Powered by AppSignal & Oban Pro

Futlixir

futlixir.livemd

Futlixir

Mix.install([
  {:nx, "~> 0.6"},
  {:exla, "~> 0.6"}
])

Nx.global_default_backend(EXLA.Backend)

Code.compile_file("foo.ex", "/home/munksgaard/src/futlixir/present")

defmodule RandomMatrix do
  def new(n, m) do
    for _ <- 1..n do
      for _ <- 1..m do
        :rand.uniform()
      end
    end
  end
end

Creating a Futhark context

# Create a Futhark context
{:ok, cfg} = Foo.futhark_context_config_new()
{:ok, ctx} = Foo.futhark_context_new(cfg)

Some simple computations

# A few random matrices
a = [[1, 2], [3, 4]]
b = [[5, 6], [7, 8]]

# Move to Futhark
{:ok, a_fut} = Foo.futhark_f64_2d_from_list(ctx, a)
{:ok, b_fut} = Foo.futhark_f64_2d_from_list(ctx, b)

# Compute matrix multiplication
{:ok, c_fut} = Foo.futhark_entry_matmul(ctx, a_fut, b_fut)

# Return a list
{:ok, c} = Foo.futhark_f64_2d_to_list(ctx, c_fut)

# Remember to free arrays
:ok = Foo.futhark_free_f64_2d(ctx, a_fut)
:ok = Foo.futhark_free_f64_2d(ctx, b_fut)
:ok = Foo.futhark_free_f64_2d(ctx, c_fut)

c

Benchmarks

Highly flawed, non-representative benchmark. Don’t tell anyone that I showed you this!

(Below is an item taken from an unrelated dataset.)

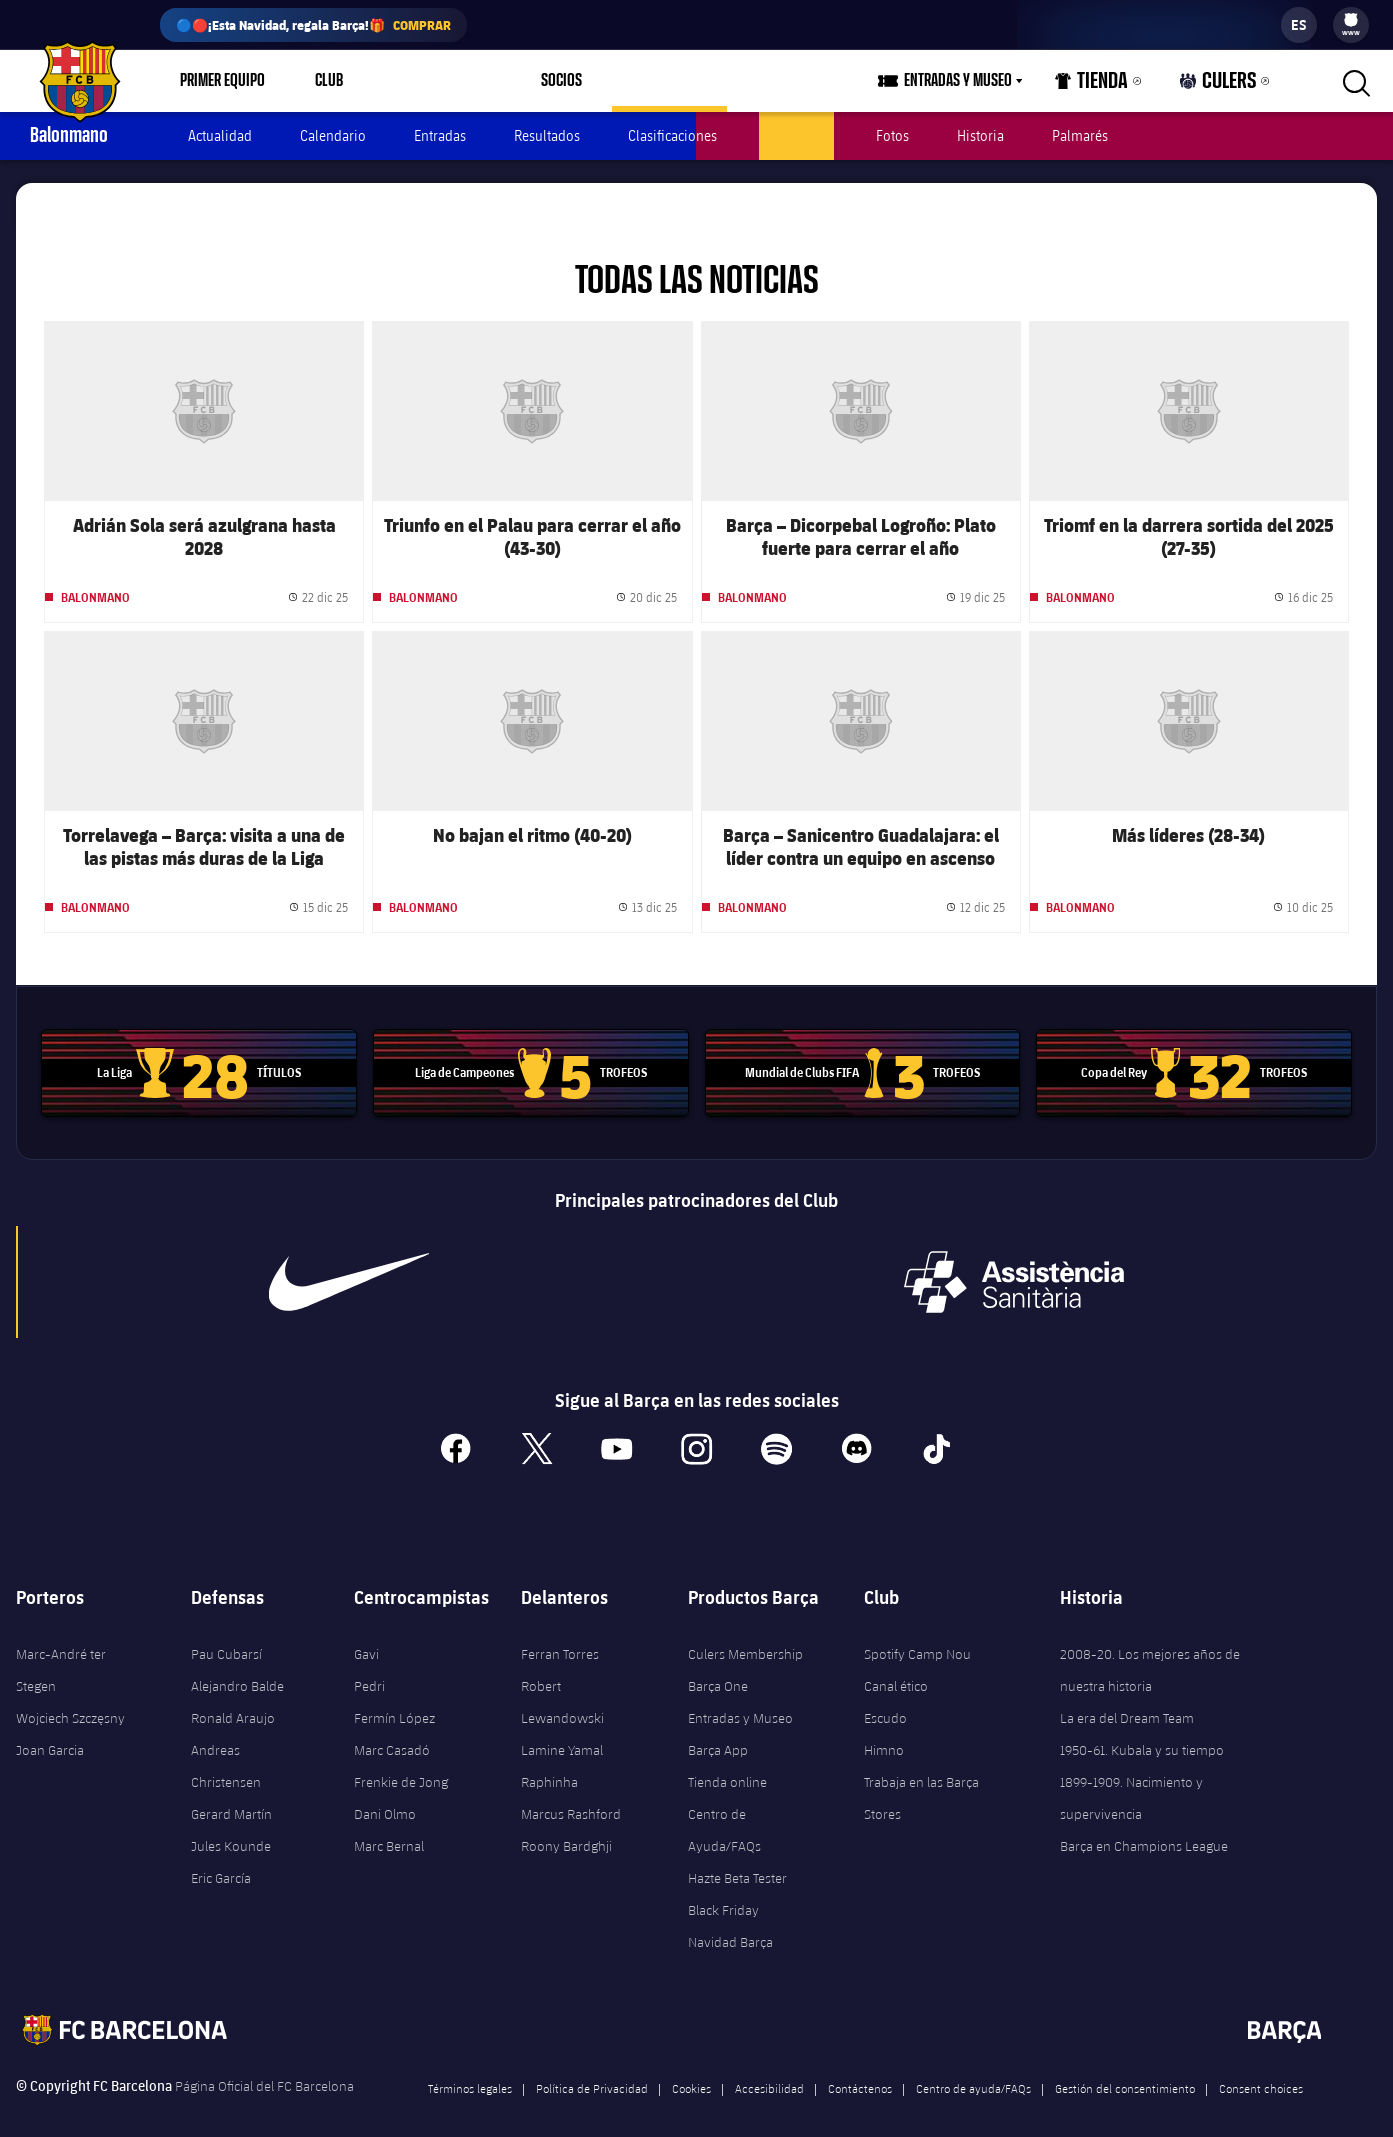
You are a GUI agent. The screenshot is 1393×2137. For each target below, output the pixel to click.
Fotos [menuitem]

a = RandomMatrix.new(2048, 2048)
b = RandomMatrix.new(2048, 2048)

{:ok, a_fut} = Foo.futhark_f64_2d_from_list(ctx, a)
{:ok, b_fut} = Foo.futhark_f64_2d_from_list(ctx, b)

# Just to be safe
:ok = Foo.futhark_context_sync(ctx)

{futlixir_time, :ok} =
  :timer.tc(fn ->
    {:ok, c_fut} = Foo.futhark_entry_matmul(ctx, a_fut, b_fut)
    {:ok, _} = Foo.futhark_f64_2d_to_list(ctx, c_fut)
    :ok
  end)

a_nx = Nx.tensor(a)
b_nx = Nx.tensor(b)

{nx_time, :ok} =
  :timer.tc(fn ->
    _ = Nx.dot(a_nx, b_nx) |> Nx.to_list()
    :ok
  end)

%{futlixir_time: futlixir_time, nx_time: nx_time}

Half that time or more is spent moving data back and forth to the GPU. Also, mine is a sorry built-in Intel GPU.